> EXTRACTED ENTRIES:
'''

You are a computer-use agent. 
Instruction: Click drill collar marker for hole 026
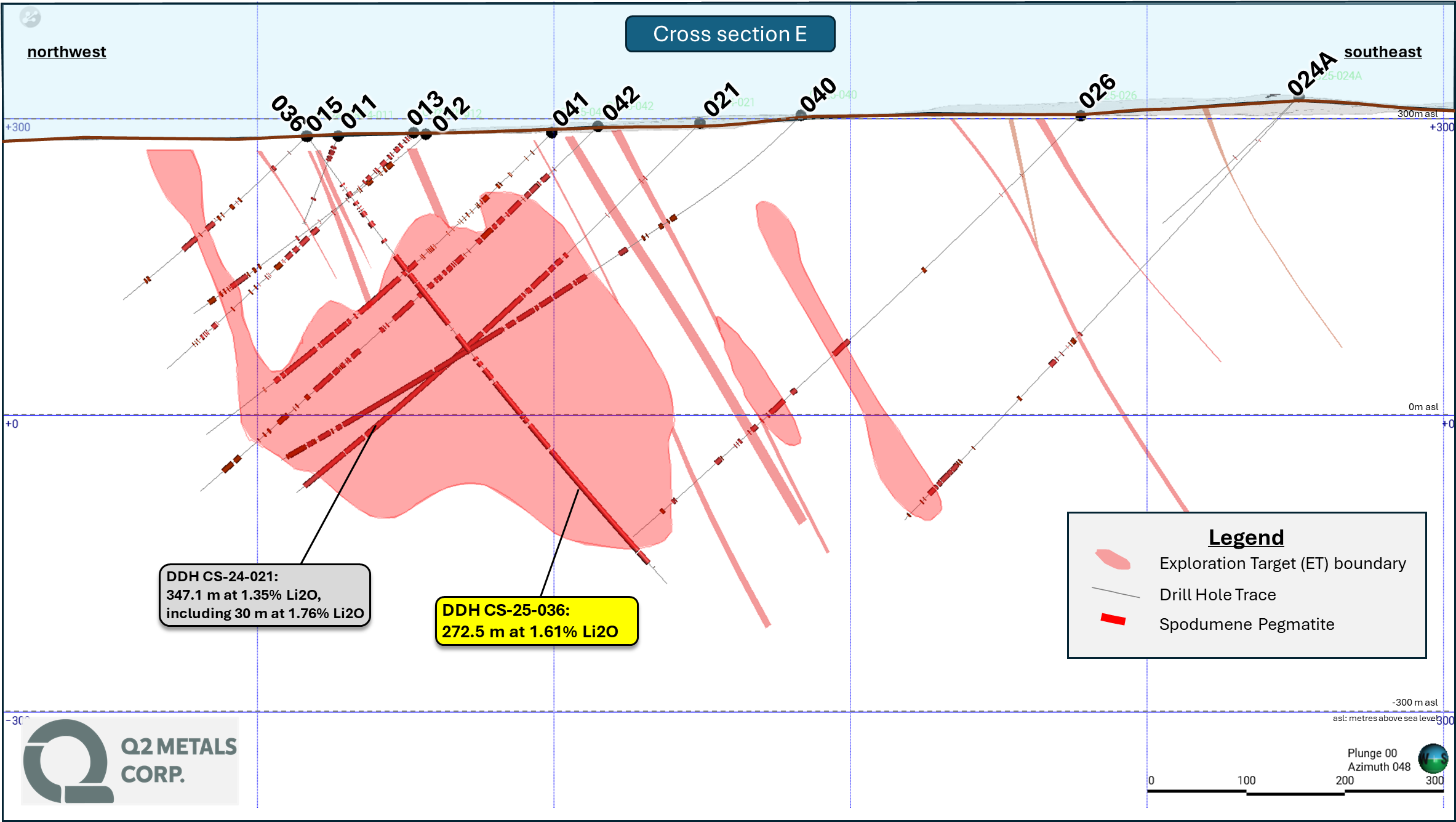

'''
'''

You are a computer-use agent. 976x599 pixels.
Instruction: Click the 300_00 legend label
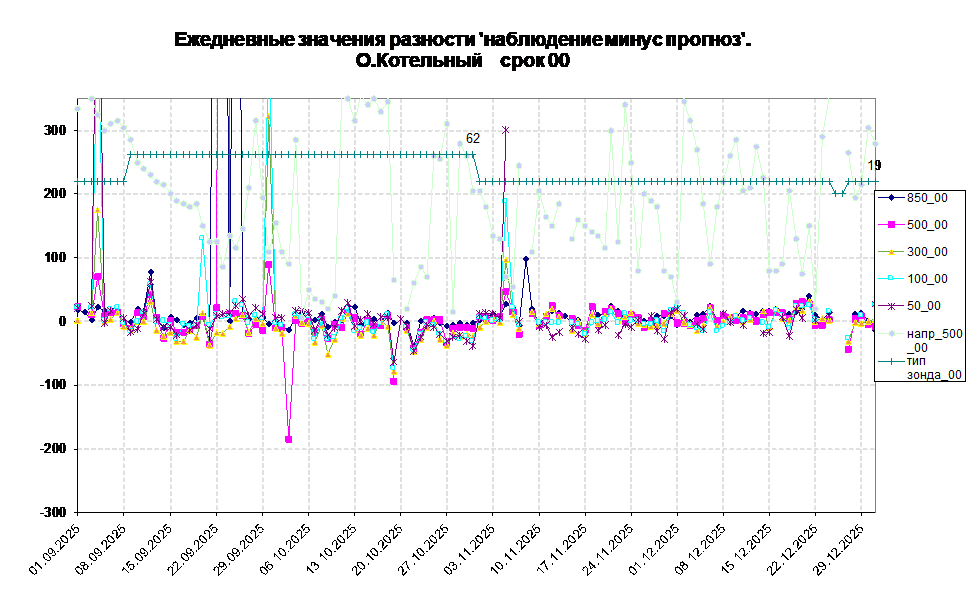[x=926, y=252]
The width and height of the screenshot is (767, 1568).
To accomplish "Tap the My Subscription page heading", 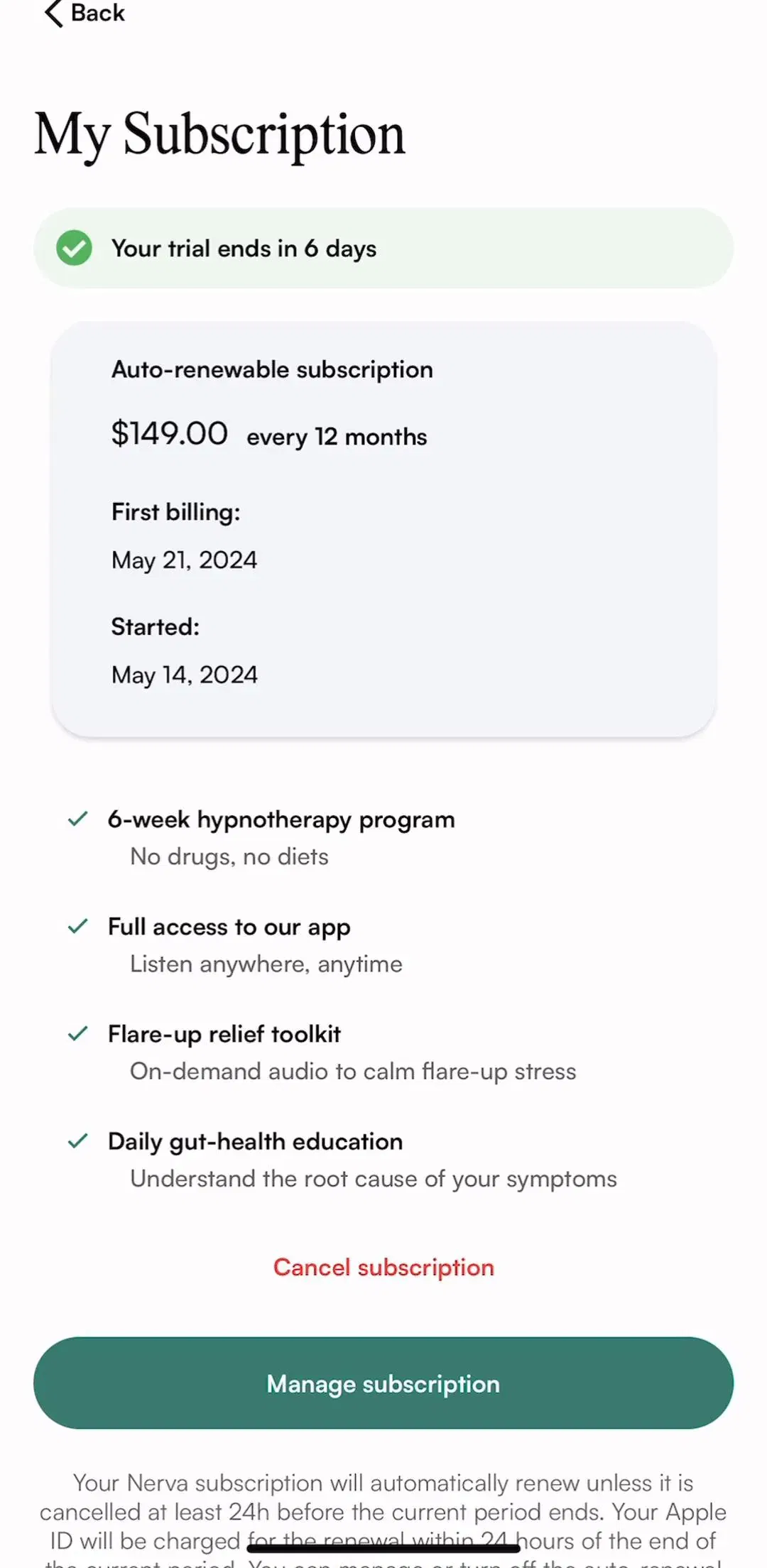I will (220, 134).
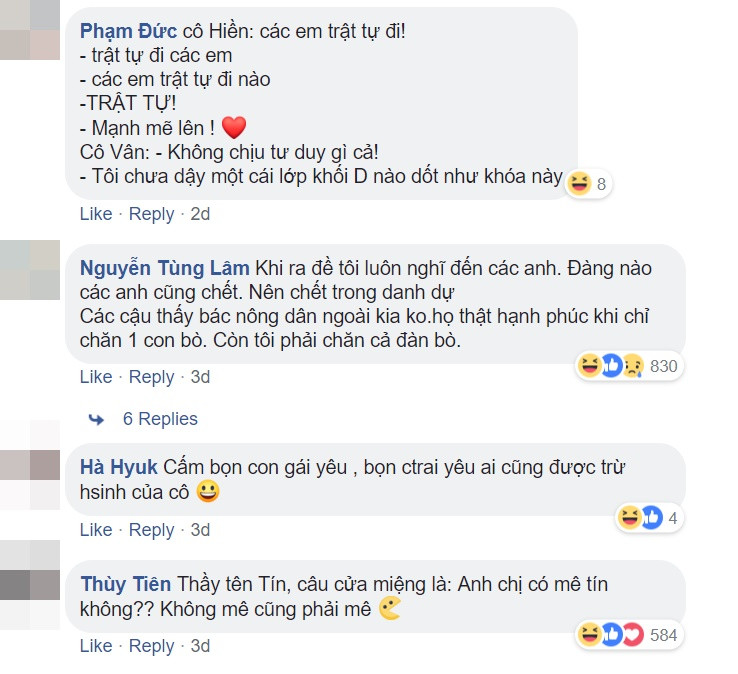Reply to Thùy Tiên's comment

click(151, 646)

'''
'''

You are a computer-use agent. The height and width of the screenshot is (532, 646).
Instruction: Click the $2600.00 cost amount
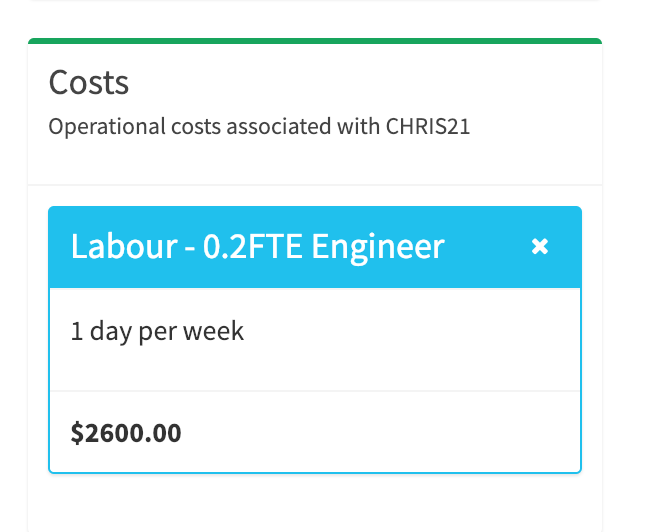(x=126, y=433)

'''

Please count the lines in the records that contain the word "agent" and give only the number.

3